Accordingly, Plaintiff has demonstrated multiple triable issues of fact, which prevents a summary adjudication/judgment in this matter.

E. Conclusion

This court concludes that Plaintiff’s cause of action for violation of Labor Code section 1197.5 is NOT barred by his failure to comply with the Government Claims Act, since the Defendant is equitably estopped from asserting that defense.

Additionally, this court finds the existence of one or more triable issues of fact that would preclude summary adjudication/judgment of the cause of action.

IT IS SO ORDERED.

Dated:   September 5, 2023 ___________________________________
Randolph M. Hammock
Judge of the Superior Court

FN 1 - Plaintiff’s former claims under FEHA were not subject to the claim filing requirement because FEHA includes its own procedural guidelines that “control over the general rules governing claims against governmental entities.” (Garcia v. Los Angeles Unified School Dist. (1985) 173 Cal. App. 3d. 701, 710-711.)

FN 2 - 
Although the Statute refers to “employees” (plural) of a different race or ethnicity, case authorities suggest that a single comparator (e.g., one person to one person) is sufficient. (See Hall v. County of Los Angeles (2007) 148 Cal.App.4th 318, 324.)

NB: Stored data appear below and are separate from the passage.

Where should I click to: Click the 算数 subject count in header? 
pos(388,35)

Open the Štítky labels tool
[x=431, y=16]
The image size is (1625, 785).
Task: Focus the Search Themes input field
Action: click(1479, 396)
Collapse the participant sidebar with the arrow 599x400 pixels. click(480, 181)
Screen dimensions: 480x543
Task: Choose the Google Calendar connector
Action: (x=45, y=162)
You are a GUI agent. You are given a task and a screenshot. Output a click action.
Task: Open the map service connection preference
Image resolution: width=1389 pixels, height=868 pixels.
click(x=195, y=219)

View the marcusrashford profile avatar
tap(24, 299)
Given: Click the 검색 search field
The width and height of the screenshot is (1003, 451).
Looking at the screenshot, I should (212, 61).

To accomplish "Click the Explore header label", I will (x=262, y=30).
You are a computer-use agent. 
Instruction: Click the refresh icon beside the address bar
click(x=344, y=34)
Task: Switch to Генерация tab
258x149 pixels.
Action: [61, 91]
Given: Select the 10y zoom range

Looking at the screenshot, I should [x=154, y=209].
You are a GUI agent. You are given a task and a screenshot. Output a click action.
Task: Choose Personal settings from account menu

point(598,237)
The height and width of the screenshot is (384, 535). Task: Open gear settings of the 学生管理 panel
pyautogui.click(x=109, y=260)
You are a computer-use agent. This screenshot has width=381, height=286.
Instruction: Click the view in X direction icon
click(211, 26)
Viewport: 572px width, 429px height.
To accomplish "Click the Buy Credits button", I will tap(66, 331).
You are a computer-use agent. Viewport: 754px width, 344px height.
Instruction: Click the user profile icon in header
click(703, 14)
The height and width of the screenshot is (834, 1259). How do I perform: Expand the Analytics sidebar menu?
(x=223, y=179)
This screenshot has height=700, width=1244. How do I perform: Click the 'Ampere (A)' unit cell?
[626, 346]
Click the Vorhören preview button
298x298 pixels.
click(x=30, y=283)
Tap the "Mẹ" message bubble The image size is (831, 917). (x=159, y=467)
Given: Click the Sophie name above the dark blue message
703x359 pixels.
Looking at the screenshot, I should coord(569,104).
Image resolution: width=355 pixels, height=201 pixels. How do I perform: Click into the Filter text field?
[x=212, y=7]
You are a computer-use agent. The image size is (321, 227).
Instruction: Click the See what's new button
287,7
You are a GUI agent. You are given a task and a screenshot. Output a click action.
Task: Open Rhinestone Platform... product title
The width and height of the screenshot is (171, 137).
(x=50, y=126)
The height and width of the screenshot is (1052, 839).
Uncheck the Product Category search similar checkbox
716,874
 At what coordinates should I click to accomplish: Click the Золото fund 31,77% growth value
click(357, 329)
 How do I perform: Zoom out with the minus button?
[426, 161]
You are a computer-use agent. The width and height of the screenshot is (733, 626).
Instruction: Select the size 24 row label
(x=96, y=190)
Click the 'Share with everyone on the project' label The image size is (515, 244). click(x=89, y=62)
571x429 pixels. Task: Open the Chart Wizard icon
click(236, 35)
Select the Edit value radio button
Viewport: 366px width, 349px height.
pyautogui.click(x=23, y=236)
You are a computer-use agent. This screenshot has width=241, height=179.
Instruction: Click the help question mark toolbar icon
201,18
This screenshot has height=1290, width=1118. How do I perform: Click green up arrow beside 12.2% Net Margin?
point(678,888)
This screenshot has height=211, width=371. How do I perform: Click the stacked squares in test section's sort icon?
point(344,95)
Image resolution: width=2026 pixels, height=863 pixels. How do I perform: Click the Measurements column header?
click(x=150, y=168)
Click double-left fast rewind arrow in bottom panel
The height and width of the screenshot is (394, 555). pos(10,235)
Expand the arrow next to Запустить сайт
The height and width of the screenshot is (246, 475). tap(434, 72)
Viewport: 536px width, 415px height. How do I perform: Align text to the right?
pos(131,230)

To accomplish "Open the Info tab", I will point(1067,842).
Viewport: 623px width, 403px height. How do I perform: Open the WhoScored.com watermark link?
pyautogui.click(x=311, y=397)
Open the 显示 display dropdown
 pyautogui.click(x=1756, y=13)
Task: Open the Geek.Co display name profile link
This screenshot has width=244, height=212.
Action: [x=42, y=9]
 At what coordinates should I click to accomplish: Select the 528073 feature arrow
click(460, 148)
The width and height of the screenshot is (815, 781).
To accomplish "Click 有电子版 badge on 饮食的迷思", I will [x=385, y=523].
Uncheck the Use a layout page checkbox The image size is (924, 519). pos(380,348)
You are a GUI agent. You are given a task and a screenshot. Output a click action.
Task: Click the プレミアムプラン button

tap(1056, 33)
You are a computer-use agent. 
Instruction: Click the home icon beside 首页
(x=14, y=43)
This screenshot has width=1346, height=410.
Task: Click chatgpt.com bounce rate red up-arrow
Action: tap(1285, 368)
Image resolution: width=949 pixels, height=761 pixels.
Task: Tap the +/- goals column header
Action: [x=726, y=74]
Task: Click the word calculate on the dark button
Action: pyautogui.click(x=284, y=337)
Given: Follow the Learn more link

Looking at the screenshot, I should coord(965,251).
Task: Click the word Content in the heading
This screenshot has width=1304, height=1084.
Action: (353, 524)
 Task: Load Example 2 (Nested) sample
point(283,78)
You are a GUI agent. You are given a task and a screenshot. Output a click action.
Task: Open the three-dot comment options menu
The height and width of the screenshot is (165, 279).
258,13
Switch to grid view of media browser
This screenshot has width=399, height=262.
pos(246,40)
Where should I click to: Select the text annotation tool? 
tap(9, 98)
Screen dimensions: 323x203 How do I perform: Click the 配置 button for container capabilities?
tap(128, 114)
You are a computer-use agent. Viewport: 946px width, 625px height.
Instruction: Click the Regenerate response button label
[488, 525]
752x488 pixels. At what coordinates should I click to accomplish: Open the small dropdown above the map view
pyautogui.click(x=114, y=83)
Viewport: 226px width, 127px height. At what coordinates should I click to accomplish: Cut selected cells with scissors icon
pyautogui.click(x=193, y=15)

FN 3 - Aside from Hunt, Defendant’s separate statement also provides the job duties and classifications of individual employee Sharon Thomas. Plaintiff does not address Thomas as a comparator in his opposition, solely focusing on Hunt. The Court therefore will not address Sharon Thomas. 

FN 4 - This is to also assume that the supervision of other attorneys is the only means that an employee can have increased responsibilities. But Plaintiff has presented evidence that he handled higher exposure cases than Hunt did, among other things. This would suggest that at least in some ways, Plaintiff had greater job responsibilities than Hunt.

FN 5 - The parties dispute whether the Court of Appeal’s conclusion on this point is—or was intended to be—binding on this court. This court need not determine that issue, because based on its own review of the record, finds there is a triable issue.